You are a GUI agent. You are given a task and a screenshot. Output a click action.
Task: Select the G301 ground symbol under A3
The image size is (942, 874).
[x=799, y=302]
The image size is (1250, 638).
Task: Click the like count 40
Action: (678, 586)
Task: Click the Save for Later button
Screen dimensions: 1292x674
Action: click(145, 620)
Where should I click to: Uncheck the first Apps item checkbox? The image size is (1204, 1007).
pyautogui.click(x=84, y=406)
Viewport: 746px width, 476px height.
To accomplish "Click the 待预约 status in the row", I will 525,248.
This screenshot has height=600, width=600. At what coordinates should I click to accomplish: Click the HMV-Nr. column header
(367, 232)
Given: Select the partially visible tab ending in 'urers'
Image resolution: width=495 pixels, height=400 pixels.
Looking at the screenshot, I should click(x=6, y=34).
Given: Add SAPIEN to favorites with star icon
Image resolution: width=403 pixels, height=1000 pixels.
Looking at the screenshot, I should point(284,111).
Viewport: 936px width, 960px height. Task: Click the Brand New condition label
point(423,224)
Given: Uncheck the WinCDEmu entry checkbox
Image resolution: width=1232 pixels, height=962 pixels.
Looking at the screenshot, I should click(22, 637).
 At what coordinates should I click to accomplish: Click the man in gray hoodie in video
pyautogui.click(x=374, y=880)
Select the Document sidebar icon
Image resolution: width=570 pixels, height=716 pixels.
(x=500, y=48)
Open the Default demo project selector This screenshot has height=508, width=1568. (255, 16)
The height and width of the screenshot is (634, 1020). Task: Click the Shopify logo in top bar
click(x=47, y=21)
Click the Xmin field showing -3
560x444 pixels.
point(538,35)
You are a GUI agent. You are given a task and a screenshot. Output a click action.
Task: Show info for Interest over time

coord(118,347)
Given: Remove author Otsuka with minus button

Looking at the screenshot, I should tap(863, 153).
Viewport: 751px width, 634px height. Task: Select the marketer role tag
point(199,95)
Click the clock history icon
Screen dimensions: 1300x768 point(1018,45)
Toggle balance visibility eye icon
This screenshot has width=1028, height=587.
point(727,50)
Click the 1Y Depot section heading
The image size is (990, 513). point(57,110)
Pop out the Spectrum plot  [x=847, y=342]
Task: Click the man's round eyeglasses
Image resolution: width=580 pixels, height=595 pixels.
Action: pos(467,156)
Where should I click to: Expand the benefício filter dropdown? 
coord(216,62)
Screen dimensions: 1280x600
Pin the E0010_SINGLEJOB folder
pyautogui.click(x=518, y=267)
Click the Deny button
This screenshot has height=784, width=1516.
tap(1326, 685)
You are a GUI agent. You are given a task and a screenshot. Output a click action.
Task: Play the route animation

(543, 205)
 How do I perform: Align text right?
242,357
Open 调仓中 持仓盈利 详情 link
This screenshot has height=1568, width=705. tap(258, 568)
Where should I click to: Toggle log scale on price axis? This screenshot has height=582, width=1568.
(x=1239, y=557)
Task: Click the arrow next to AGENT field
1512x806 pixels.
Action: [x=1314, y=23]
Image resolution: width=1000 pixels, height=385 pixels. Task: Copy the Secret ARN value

» How to complete this task
Copy out precisely the lines from the line with "Given: Add SAPIEN to favorites with star icon" to the line with "Given: Uncheck the WinCDEmu entry checkbox" in the material above, including those two lines and omitting all the rest.

» Task response
Given: Add SAPIEN to favorites with star icon
Image resolution: width=403 pixels, height=1000 pixels.
Looking at the screenshot, I should point(284,111).
Viewport: 936px width, 960px height. Task: Click the Brand New condition label
point(423,224)
Given: Uncheck the WinCDEmu entry checkbox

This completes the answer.